The Rise and Fall of MySpace, Revisited from 2026
The standard story about MySpace, repeated for fifteen years, is that it lost to Facebook because Facebook had a cleaner interface and a better engineering team. That story is half right. The fuller picture, looking back from 2026, is more interesting and less satisfying for tellers of cautionary tales.
MySpace at its peak in 2007 had over 75 million monthly active users, was the most-visited website in the United States, and had pioneered or popularised most of the social networking patterns that later became standard. Profile customisation, music integration, status updates, friend networks. The early product genuinely innovated.

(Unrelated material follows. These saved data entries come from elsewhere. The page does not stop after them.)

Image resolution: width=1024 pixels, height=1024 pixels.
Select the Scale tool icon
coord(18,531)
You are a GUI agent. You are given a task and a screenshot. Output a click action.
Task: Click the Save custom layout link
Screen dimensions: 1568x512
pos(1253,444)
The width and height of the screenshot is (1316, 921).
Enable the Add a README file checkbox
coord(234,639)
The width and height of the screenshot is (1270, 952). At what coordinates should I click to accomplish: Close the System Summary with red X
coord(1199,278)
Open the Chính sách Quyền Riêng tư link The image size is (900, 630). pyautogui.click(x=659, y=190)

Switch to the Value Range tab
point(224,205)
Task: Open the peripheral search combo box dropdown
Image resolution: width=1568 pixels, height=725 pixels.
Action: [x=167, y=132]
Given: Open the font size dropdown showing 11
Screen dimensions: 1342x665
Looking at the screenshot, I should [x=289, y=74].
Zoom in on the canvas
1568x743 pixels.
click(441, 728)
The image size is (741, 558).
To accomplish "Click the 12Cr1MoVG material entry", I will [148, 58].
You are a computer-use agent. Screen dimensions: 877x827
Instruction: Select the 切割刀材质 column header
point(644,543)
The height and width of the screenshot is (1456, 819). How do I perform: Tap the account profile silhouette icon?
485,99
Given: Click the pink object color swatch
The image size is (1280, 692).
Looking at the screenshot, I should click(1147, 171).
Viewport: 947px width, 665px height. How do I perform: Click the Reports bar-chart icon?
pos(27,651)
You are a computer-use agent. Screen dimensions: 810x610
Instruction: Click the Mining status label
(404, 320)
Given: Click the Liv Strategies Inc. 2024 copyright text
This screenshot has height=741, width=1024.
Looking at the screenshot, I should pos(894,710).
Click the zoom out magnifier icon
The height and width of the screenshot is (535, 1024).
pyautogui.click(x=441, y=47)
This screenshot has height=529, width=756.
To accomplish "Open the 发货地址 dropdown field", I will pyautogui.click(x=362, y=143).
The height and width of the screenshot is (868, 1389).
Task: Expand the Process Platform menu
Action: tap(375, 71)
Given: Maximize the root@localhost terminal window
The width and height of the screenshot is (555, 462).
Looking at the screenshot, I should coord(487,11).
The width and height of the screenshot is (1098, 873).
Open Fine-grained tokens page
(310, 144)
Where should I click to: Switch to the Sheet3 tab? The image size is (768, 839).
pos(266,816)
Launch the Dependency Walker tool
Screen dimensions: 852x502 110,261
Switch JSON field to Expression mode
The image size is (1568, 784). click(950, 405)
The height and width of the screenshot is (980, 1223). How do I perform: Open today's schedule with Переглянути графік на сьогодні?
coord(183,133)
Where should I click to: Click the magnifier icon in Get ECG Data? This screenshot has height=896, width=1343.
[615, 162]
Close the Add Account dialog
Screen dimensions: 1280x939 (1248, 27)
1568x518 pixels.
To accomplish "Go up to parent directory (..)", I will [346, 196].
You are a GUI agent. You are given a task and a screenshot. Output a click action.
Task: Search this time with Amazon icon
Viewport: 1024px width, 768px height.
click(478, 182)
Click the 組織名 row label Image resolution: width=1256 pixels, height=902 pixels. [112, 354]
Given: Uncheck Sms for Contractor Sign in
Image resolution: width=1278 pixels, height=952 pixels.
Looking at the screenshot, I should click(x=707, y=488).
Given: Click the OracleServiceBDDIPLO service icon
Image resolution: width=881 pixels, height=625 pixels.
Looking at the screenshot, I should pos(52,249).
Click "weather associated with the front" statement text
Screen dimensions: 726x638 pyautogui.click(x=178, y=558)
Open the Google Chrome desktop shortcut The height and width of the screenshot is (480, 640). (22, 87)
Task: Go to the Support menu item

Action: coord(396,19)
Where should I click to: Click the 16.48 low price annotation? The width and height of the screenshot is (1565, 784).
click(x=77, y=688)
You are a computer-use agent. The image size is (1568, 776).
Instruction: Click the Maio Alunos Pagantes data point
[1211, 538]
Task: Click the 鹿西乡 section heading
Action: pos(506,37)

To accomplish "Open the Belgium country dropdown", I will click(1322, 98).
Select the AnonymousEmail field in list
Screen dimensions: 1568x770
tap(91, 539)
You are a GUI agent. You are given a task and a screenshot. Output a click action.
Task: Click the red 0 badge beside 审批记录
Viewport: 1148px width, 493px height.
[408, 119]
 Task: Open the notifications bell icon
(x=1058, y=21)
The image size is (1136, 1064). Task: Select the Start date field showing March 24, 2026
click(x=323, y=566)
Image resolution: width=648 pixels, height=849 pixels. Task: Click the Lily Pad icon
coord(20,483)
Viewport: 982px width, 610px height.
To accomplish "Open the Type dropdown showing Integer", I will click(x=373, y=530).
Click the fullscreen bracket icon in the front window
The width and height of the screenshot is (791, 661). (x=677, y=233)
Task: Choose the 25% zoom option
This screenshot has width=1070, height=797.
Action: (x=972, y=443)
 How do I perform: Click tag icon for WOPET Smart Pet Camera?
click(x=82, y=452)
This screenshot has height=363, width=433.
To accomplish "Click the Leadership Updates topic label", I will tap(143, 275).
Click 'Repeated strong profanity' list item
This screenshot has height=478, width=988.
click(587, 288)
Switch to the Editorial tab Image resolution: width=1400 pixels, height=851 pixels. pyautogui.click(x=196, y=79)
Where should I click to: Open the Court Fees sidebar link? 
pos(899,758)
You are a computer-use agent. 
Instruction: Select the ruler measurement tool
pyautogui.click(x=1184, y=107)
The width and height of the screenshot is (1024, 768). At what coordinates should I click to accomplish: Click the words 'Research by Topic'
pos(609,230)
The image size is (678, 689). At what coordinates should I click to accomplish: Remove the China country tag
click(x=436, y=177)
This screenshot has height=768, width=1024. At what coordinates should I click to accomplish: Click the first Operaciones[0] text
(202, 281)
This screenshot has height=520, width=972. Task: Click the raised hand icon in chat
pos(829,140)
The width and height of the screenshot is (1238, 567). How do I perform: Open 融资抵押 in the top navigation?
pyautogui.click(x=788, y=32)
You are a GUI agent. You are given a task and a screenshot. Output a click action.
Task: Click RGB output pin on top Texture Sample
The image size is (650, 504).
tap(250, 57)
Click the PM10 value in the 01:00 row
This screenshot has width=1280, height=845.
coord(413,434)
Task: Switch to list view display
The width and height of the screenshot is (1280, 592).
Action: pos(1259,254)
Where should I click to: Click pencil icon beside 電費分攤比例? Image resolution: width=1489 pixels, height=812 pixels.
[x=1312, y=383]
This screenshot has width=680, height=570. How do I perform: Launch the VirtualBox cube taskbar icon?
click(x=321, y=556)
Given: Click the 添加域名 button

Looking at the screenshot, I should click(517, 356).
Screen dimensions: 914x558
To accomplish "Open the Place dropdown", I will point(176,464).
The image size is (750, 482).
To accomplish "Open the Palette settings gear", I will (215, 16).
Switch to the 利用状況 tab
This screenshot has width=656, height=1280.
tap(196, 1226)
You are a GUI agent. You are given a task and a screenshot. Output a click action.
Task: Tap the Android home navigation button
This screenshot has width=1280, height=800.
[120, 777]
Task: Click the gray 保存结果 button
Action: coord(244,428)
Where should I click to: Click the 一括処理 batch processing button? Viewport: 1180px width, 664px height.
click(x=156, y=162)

What MySpace got right: enabling self-expression at a scale and to a depth that no platform has fully replicated since. The chaotic, customisable profile pages were ugly by design school standards but they let teenagers and musicians and artists express themselves in ways that felt genuinely theirs. The cleanness of Facebook (and later Instagram, TikTok) is a feature for some users and a constraint for others.
The music integration was ahead of its time. MySpace was where bands launched, where labels scouted, where careers started. The pattern that later became Spotify-plus-social was crudely available on MySpace in 2006. The fact that the platform didn’t successfully convert this into a sustained music business is a real loss, not just a footnote.
What MySpace got wrong was less about product than about ownership and decision-making. The 2005 acquisition by News Corporation was the inflection point. Murdoch’s organisation paid $580 million for MySpace and never figured out what to do with it. The product team that had built the platform’s culture lost autonomy. The ad model was monetised aggressively and prematurely. Engineering investment lagged growth.
Facebook’s win wasn’t primarily a design win. Facebook had an obviously better growth model (the campus rollout, the closed-then-opened identity model, the cleaner data foundation), better leadership continuity, and the strategic patience that comes from a founder-led organisation rather than a corporate-acquired one. The interface comparisons that get made in retrospectives are largely irrelevant; users would have moved either way once the network effect tipped.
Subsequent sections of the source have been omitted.